Us three girls (well, two since Sarah doesn't know) are sooooo looking forward to this much needed stay-cay, and I can't wait!!!!

Now, to pack the bags without my little super sleuth noticing, because she notices absolutely everything...

More later on this fabulous adventure coming up in just a little under two weeks! 


Random thought for the day. I realized that all of our lives are ruled by time. How much time it takes us to get here or there, how much time it takes to do this or that. Sarah's new favorite question is, "How long does it have to take?" because she is Miss Bossy Boots and wants everything done yesterday. We are all ruled by it, and yet we take it so much for granted. When it comes to something we want, we all have a child's impatience. How long does it have to take? But when it comes to something we don't want, we take forever. I'll do it tomorrow/later/never. 

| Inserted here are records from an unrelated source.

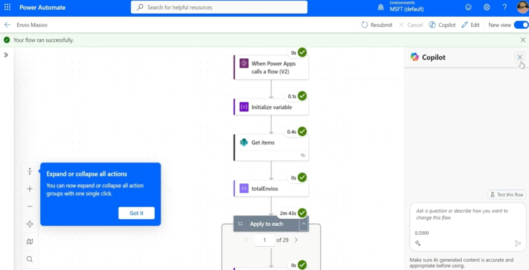This screenshot has height=270, width=529.
Task: Go to next Apply to each iteration
Action: (296, 240)
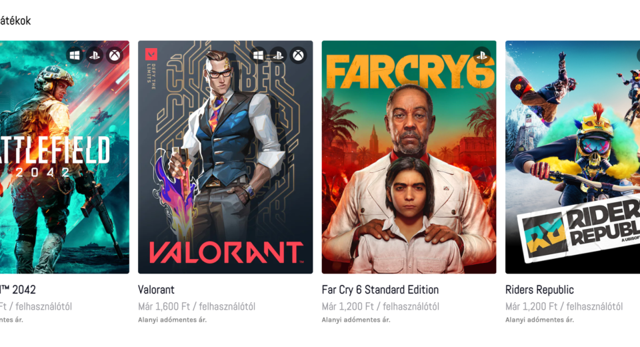The width and height of the screenshot is (640, 347).
Task: Click PlayStation icon on Far Cry 6 card
Action: pos(482,55)
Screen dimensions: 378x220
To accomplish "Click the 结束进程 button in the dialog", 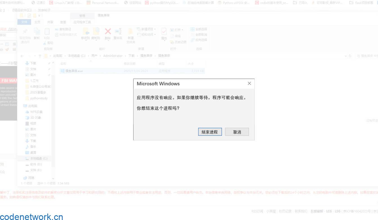I will tap(210, 132).
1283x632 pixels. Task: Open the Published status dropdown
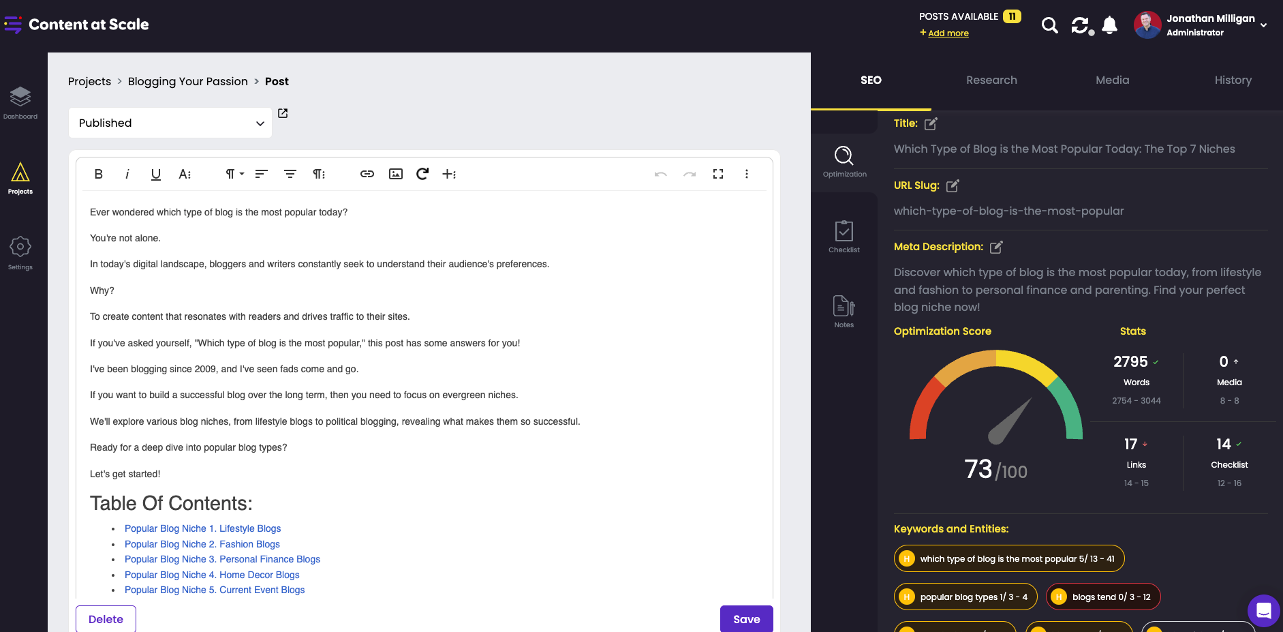coord(170,123)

When you're a cancer mom, time becomes even more important, because it's crucial to your child's very existence. How long has it been since she had this or that medication? How long since her last bowel movement? How long since she had anything to eat? When did she have this or that procedure? And we remember it all off hand, rattle it off the cuff like our phone numbers or social security numbers because it's even more crucial that we remember. Time is literally precious because each moment with our babies is a gift and not at all guaranteed. Time is not guaranteed to any of us, but when your baby has spent his/her entire life on borrowed time, you realize just how precious it really is. Each birthday holds more meaning not only because it means you made it another year, but because you never know if it could be the last one you celebrate together. You buy the crap they don't need and you really can't afford, because you don't want to regret it later.

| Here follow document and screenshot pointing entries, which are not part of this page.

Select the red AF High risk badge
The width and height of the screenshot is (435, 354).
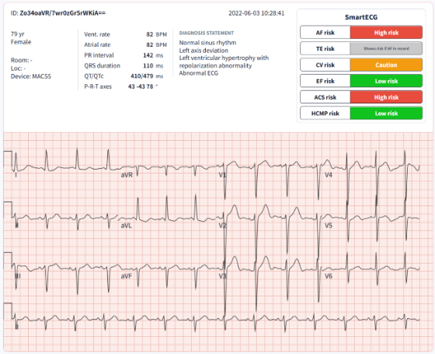point(386,33)
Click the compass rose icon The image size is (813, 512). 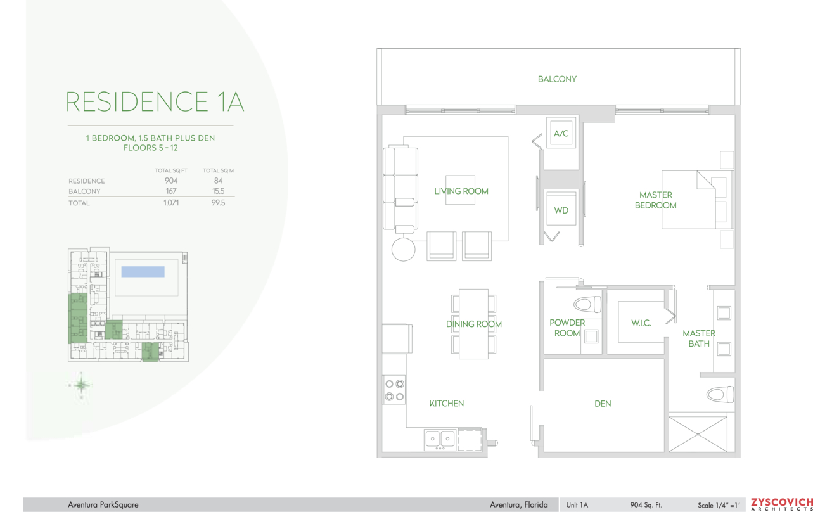coord(81,385)
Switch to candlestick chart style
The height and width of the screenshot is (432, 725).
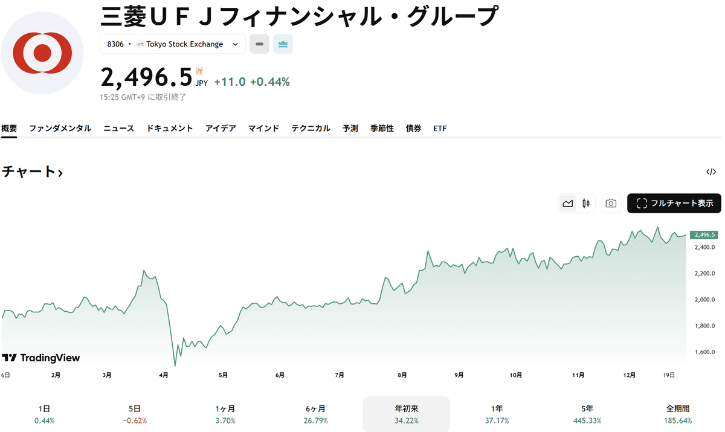click(x=585, y=204)
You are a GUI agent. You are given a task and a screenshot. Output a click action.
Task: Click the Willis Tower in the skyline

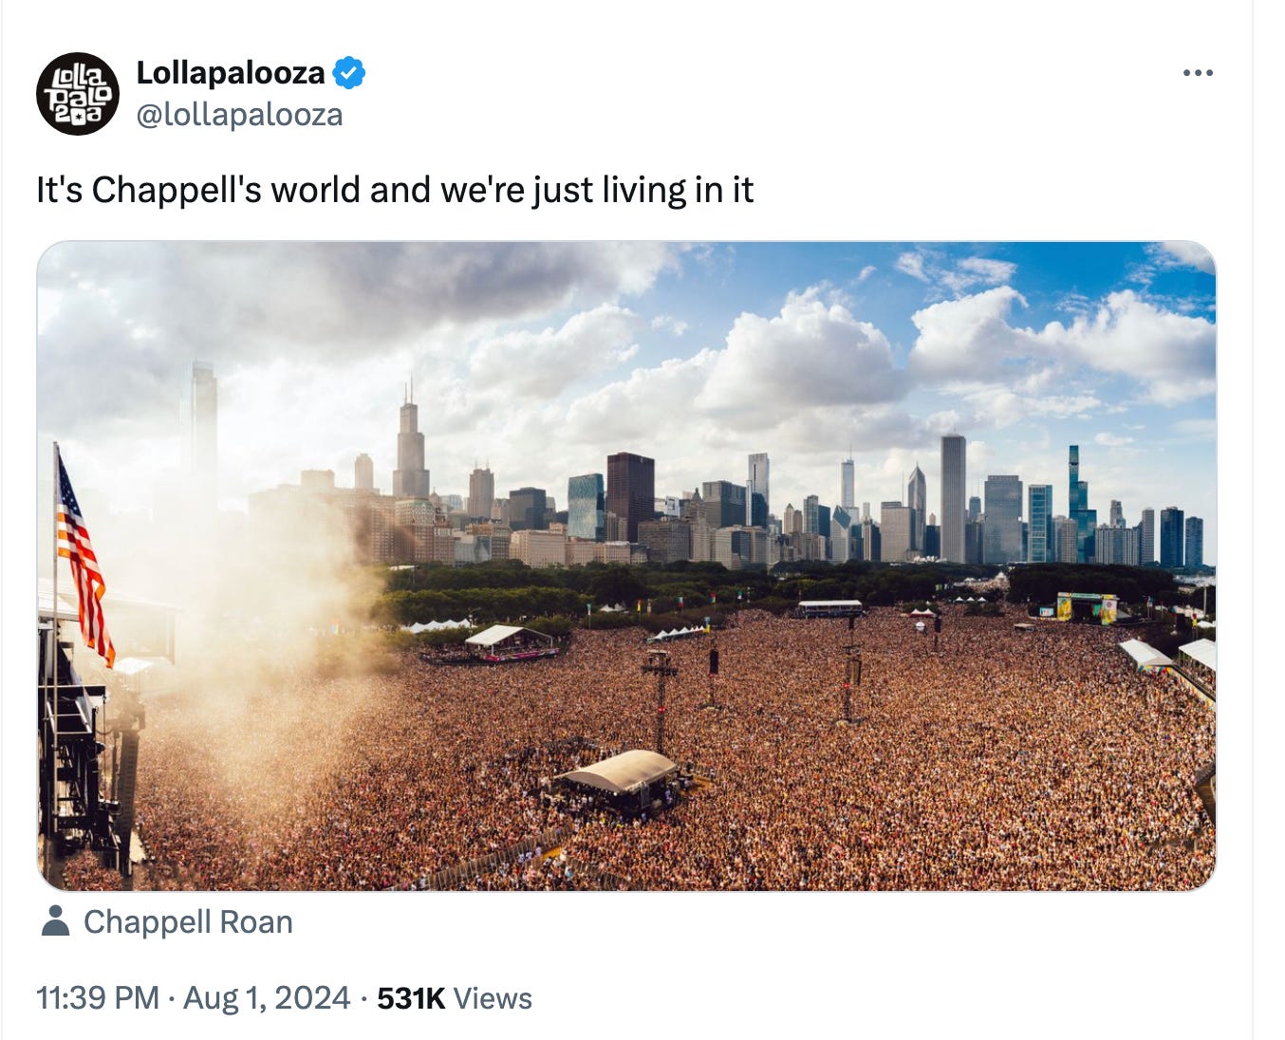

I cannot count how many times a day Sarah and I kiss and hug each other. Not five minutes goes by in the day without my telling her that I love her. Because I want to make sure she knows. I rain down so much affection on this child that she hates when I get short with her. "Are you still mad, Momma?" and how can I be mad after that? Life really is too short. I know it's trite to say that we need to savor every moment, but if I could freeze her exactly as she is now, I would. Children shed skin like snakes, and these kids, these warriors change even more than that depending on their treatment. Through her scrapbooks I can see Sarah's cheeks puff in and out from steroids, I can watch her hair grow and fall out and grow again. I never realize how bald she was until I see the pictures later. The baby I brought home from the hospital is gone. That tiny baby is a ghost of a memory, and I will never get her back. But I loved her so well that I don't really need to get her back.

When you spend your entire life fighting to survive, time is all you have. No wonder my baby doesn't want to waste a single minute now that she finally gets a little taste of what it is to live.